Le 29 mars, les quartiers noirs de South LA s'embrasent et les émeutes vont durer près d'une semaine. Ce sont surtout les trois premiers jours qui seront d'une violence extrême. Au final, le bilan fera état de plus d'une cinquantaine de personnes tués pendant ces journées sanglantes. Et certains de ces crimes, dont certains sont certainement plus crapuleux qu'autre chose, restent impunis.
Parmi ces morts, une jeune femme reste gravée dans l'esprit de Harry Bosch. Il fut l'un des premiers policiers à intervenir dans la ruelle sordide où son corps fut découvert, alors que les émeutes étaient en cours. Une intervention difficile, sous la protection des soldats de la Garde Nationale, appelée en renfort, un examen de la scène de crime bâclé, par la force des choses...

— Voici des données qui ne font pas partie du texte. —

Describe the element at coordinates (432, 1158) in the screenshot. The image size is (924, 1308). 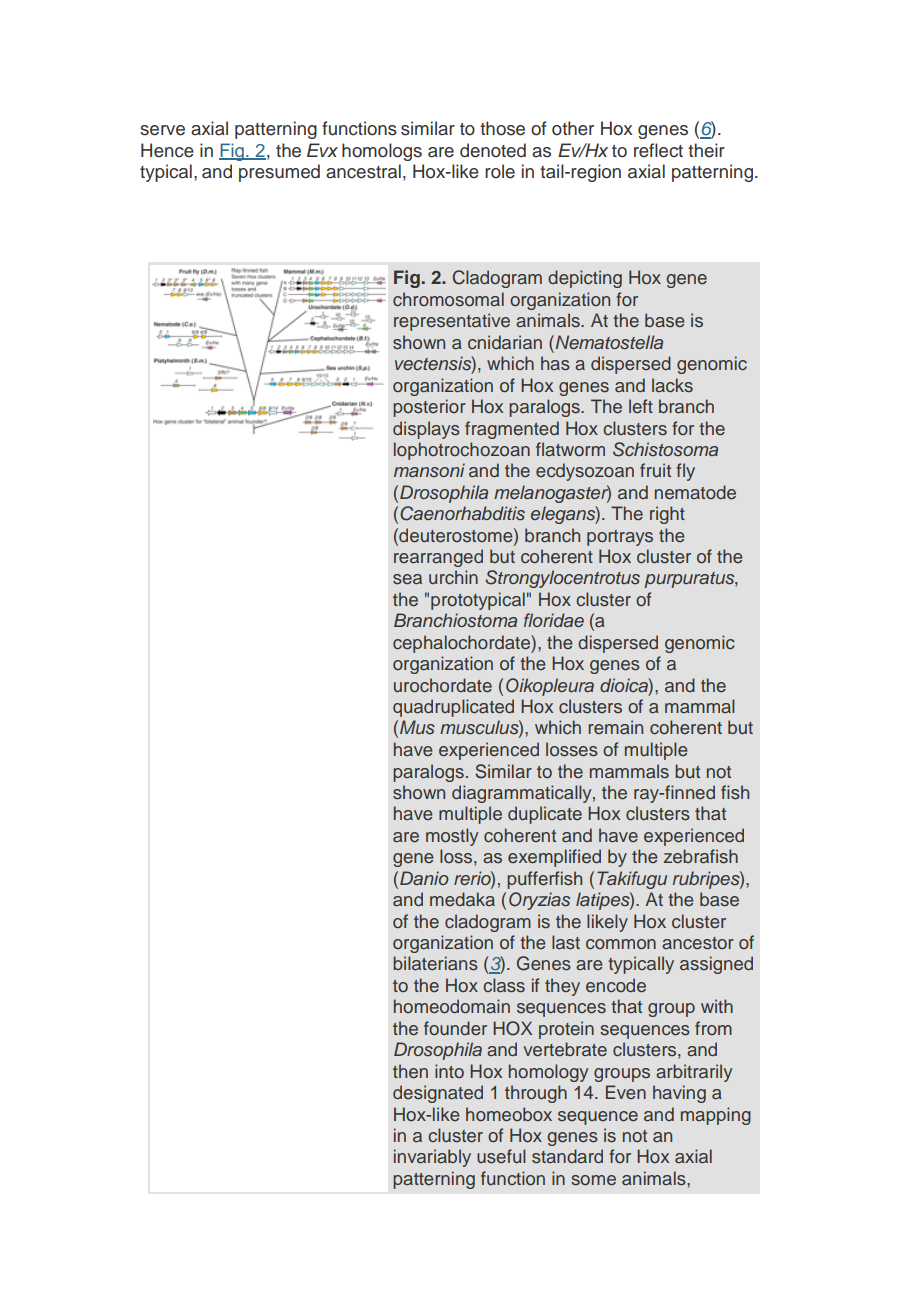
I see `invariably` at that location.
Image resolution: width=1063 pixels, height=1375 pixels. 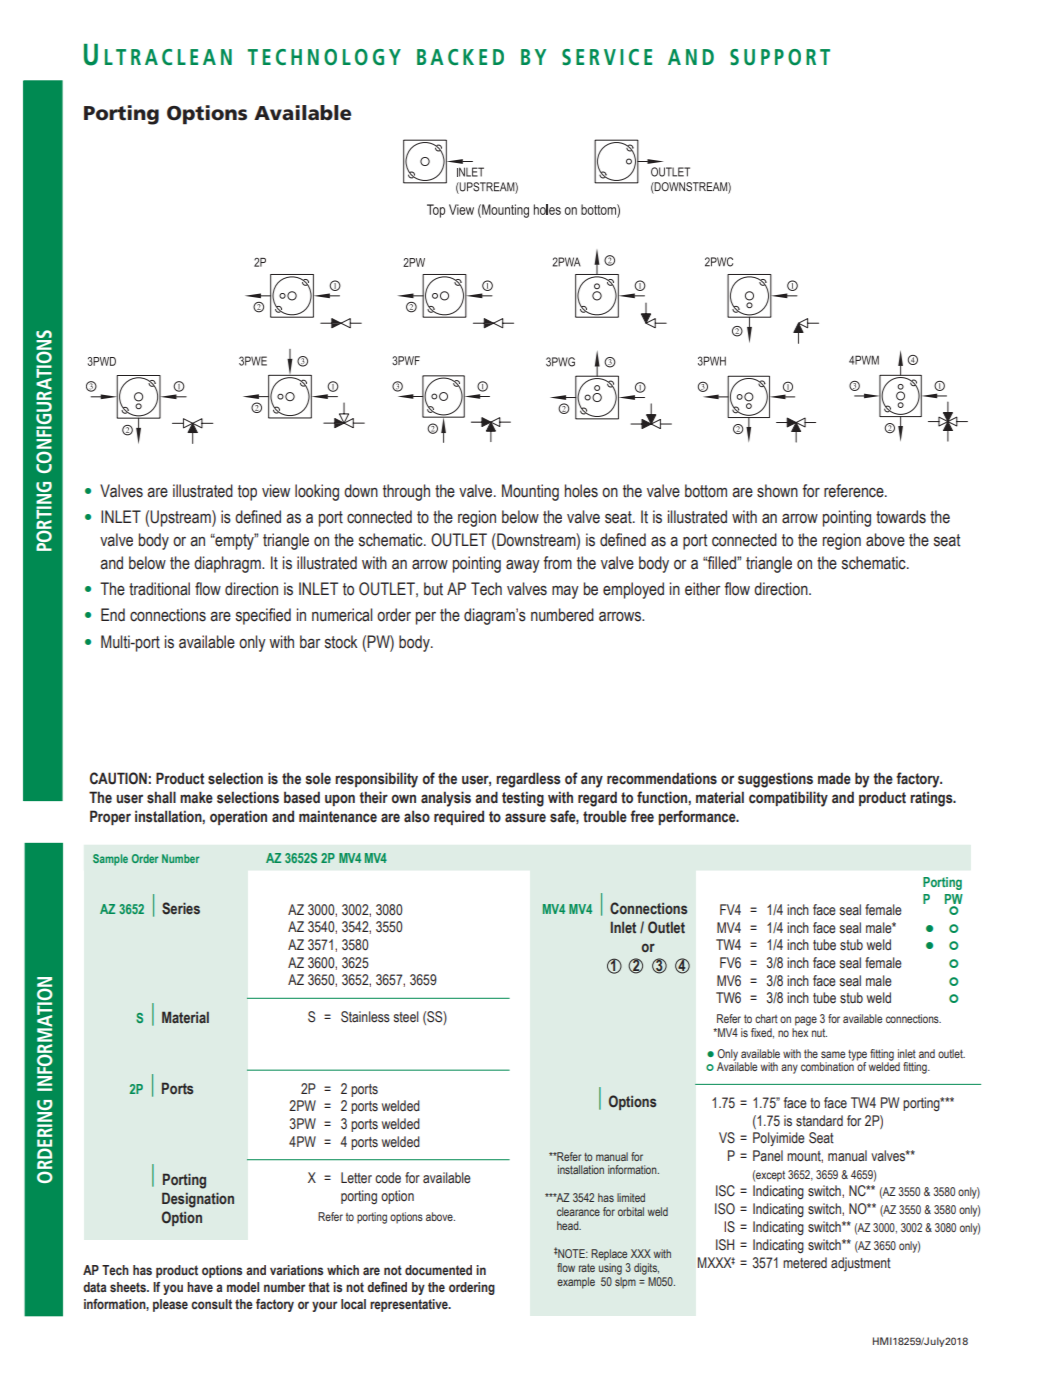 I want to click on CAUTION, so click(x=118, y=778).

Mais, il y a une autre raison pour laquelle cette affaire non-résolue trotte encore dans l'esprit du flic, vingt ans après : la victime était blanche. Une situation incongrue dans ce quartier, surtout à ce moment-là. A moins qu'elle ait eu une raison particulière de s'y trouver. Or, Anneke Jespersen, jeune Danoise morte assassinée d'une balle dans l'oeil, était journaliste et correspondante de guerre...

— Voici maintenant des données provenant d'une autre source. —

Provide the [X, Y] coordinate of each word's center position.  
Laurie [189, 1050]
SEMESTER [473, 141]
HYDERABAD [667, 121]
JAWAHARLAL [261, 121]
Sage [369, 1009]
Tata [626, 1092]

Etait-elle là pour enquêter sur les émeutes ? A-t-elle été témoin de scènes qu'elle n'était pas censée voir, mettant, par exemple, en scène les gangs très actifs dans ce secteur ? A-t-elle été victime de représailles pour l'empêcher de rendre public ce qu'elle avait vu ? C'est évidemment un possibilité, la plus logique, mais jamais Bosch n'a réussi à étayer cette hypothèse par la suite.

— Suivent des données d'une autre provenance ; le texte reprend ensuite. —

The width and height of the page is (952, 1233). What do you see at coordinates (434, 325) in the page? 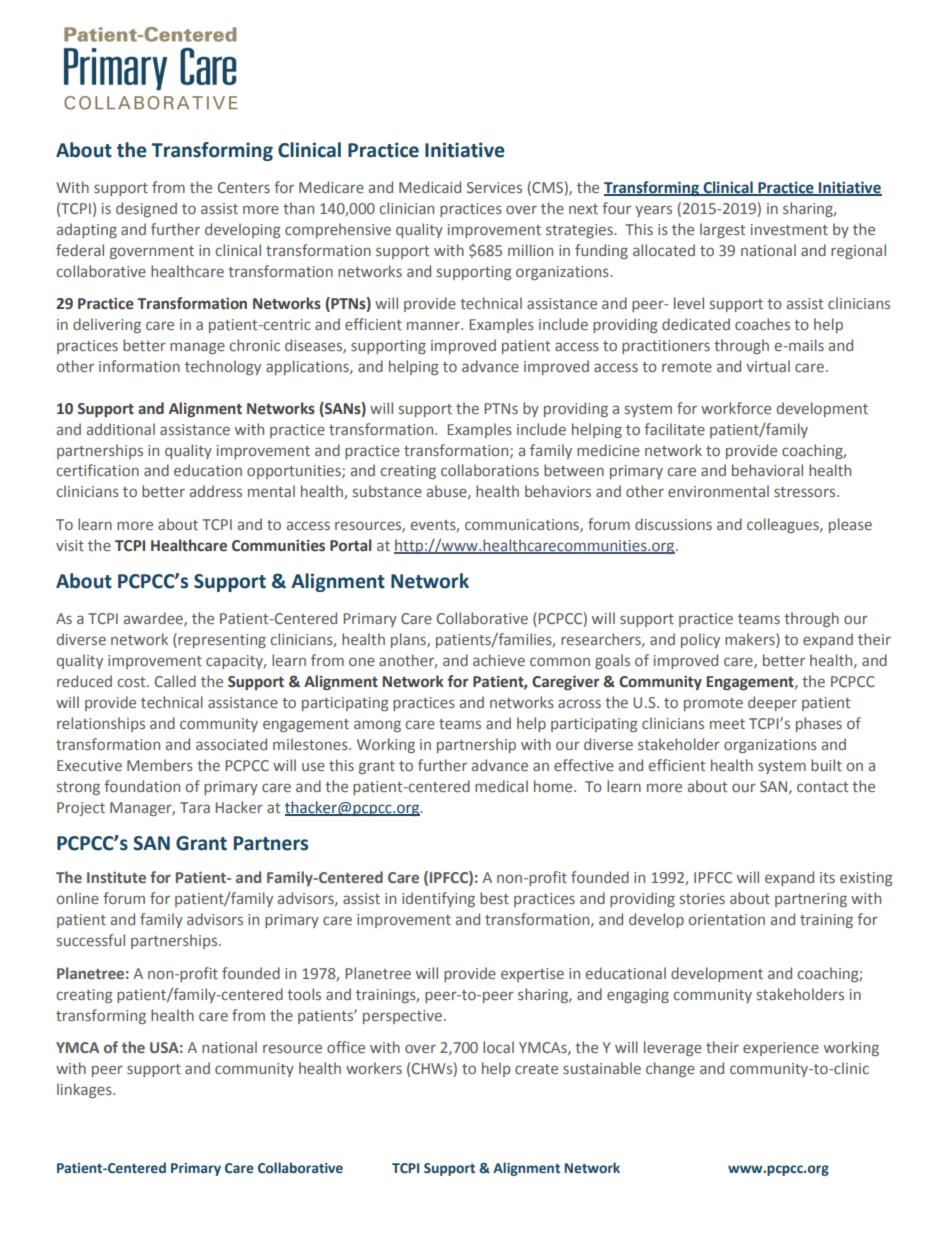
I see `manner` at bounding box center [434, 325].
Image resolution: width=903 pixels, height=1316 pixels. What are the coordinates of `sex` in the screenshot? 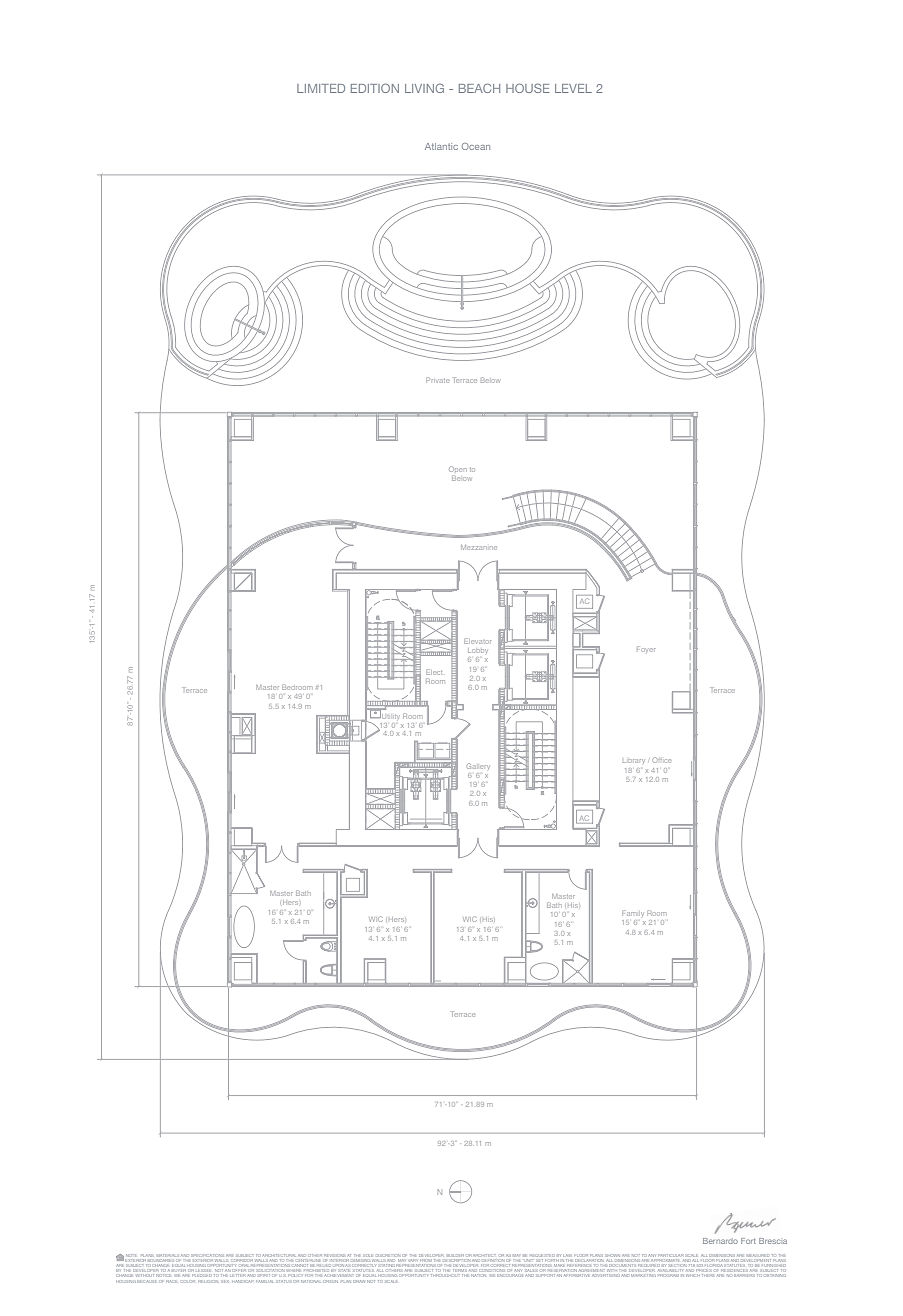 It's located at (226, 1282).
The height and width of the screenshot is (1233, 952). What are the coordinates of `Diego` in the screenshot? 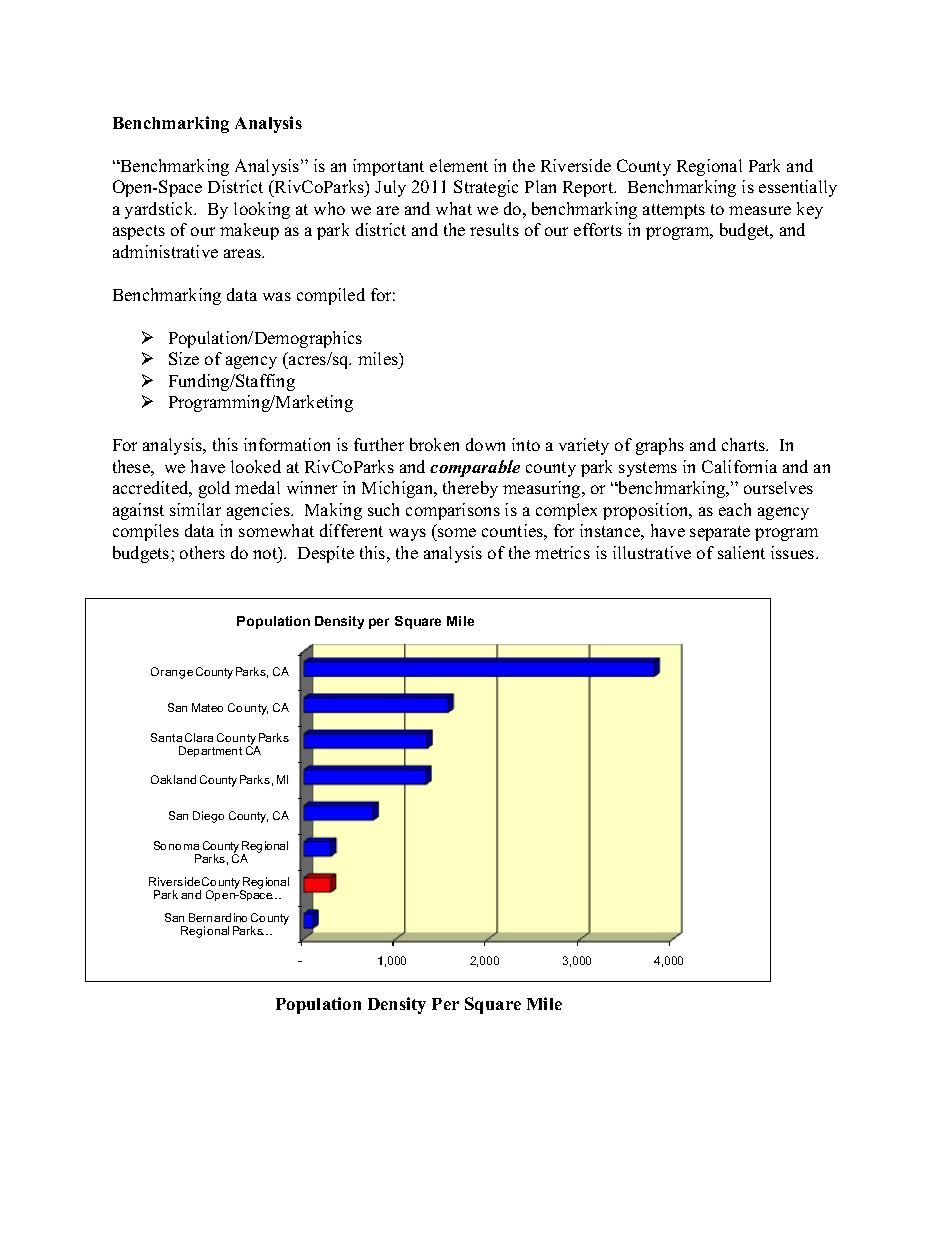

L'occasion est belle de prendre ce dossier à bras le corps et de trouver qui a froidement exécuté dans cette ruelle une jeune femme courageuse. Harry Bosch est bien décidé à remuer ciel et terre pour découvrir l'assassin de la journaliste et faire taire un nouveau fantôme hantant sa mémoire. A condition de réussir à remonter une piste bien, bien froide...
Je l'ai dit, l'examen de la scène de crime a dû se faire dans l'urgence et les relevés élémentaires n'ont pu être effectués correctement. En fait, Bosch ne dispose que d'un élément, découvert par ses soins, alors qu'on le pressait de dégager de là : une douille. Si près d'un cadavre traversé par une balle, la probabilité est forte que ce soit la bonne. Mais, cela reste mince.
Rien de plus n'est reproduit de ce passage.